Fifteen, Four, and Twenty: Jeff on Being A Guest Star, and on 20th Century Boys, Vol. 3
/First off, if you enjoy the roguish way in which I stammer and hum on my way to making a point, you'll probably enjoy my first guest appearance over at the Fourcast!, Fourth Letter's podcast, wherein I chat with the charming and sensible David Brothers and Esther Inglis-Arkell about Mark Waid's run on The Fantastic Four, the differences between DC and Marvel, and (very, very briefly) about how Jack Kirby might've handled The Transformers. I really enjoy listening to the Fourcast!, especially the way David and Esther represent their Marvel and DC fan positions. It's kinda like sitting down to watch a cartoon dog and a cartoon cat battle it out, and seeing them approach things with humor, intelligence, and respect, instead of very large anvils--and so I was pretty gratified to show up and play the podcast's version of the always off-guard animal control handler who ends up cranking his head crazily around his neck trying to take it all in.
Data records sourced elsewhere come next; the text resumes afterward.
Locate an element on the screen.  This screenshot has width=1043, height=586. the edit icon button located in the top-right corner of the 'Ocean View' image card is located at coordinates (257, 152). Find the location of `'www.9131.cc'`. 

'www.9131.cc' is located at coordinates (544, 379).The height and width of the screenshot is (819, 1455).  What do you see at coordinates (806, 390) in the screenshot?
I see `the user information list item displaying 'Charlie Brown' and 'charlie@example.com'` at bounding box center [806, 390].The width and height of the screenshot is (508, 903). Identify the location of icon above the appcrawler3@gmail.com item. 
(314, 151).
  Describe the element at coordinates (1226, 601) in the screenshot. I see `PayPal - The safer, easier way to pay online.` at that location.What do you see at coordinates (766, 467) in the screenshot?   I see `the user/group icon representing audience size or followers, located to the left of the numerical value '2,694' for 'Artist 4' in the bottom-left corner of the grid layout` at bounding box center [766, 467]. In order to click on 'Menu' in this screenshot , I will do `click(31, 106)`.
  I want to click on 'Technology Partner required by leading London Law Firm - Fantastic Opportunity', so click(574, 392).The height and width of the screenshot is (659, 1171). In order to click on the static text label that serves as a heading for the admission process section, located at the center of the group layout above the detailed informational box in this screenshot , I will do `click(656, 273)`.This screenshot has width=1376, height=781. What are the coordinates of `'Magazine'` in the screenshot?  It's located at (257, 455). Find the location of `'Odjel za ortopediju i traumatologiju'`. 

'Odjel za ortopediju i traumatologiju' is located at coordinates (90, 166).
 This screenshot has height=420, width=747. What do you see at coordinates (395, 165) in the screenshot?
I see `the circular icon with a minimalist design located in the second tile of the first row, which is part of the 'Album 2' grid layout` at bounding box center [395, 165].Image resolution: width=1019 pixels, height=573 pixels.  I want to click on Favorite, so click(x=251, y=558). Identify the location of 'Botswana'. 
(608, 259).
My thanks to David and Esther for having me on.
Now, then. After the jump, a few words about the third (and second) volume(s) of Naoki Urasawa's 20TH CENTURY BOYS.
20TH CENTURY BOYS VOL. 3: There was a page from volume two--that page where Kenji loses his shit, yelling "Donkey!!!" and lunging at the guy who killed his friend--that literally almost knocked me out of the chair--Urasawa just perfectly paced the sequence leading up to that page, and then used this incredible combination of tricks to make Kenji's reaction as visceral as possible.
I'm cheating you and Urasawa a fuckton here because the pacing leading up to this page helps give this so much power, but still: look at that. First panel tight close-up, second panel medium shot, third panel another close-up (but not as close as the first panel). And each panel is from a different angle. But thanks to the continuity of the one panel and those fifty kajillion speed lines, it all feels unified: it's like a movie shot where the handheld camera shakes at just the right moment, giving a feeling of chaotic spontaneity, of all shit busting loose. (And check out how Kenji appears to be battling those speed lines in the first two panels--they're all but breaking on his body like water--and in the third panel they're behind him, pushing him forward.) Sweet Jesus.
Although Volume 3 didn't have a similar single page that knocked me on my ass in the exact same way, it has at least three showstopping suspense setpieces, two of which are stacked right on top of each other: Kenji finds himself face-to-face with the mysterious Friend in a packed stadium; a ticking bomb scenario plays out differently than you would think; and a gathering of people at a mini-mart has disastrous consequences.
(God, there it is again. Keep in mind how the page reads from right to left--see how the action of the last panel breaks out of the grid, showing how the pulling of the baby out of her arms is showing things literally going out of control?)
In each of these, Urasawa benefits not only from his insanely strong storytelling chops, but his ability to make you care about characters and then put them in breathtakingly tense situations. Because of the structural similarities to Stephen King's IT, the comparison between King and Urasawa comes pretty quickly to mind and I wholeheartedly recommend that anyone who enjoyed King's books to check this series out: to call Urasawa a world-class storyteller is actually an understatement.
And as a fan of both Urasawa's PLUTO and MONSTER, I'm fascinated by the way those books and this one is informed by the plot device of memory. Although not as much a keystone of PLUTO (at least as far as I've gotten into the story), both 20TH CENTURY BOYS and MONSTER revolve around characters who must remember their own past in order to avoid catastrophe. I'm curious as to what extent Urasawa uses this motif as simply a way to craft a story with maximum amounts of suspense (in such a story, the action of the plot unfolds in two different directions, with events in the present gaining sudden momentousness based on what's uncoverd in the past, and events of the past gaining poignance knowing what we do about characters in the present) or to what extent he believes such a motif to be a truism. For whatever reason, I'm more than happy (unfortunately) to consider Japanese creators within the context of their country's history, and I find it interesting to consider how Urasawa's tales take place in countries rebuilt after World War II in images seemingly markedly different from the images those countries held during the war. Whatever sympathies he might hold for those raised in and under those new images, to forget what occurred before is to invite disaster. I'll be interested to see how that might play out in later volumes of 20CB. As I said before, it's EXCELLENT stuff, and I hope you consider checking it out if you haven't already.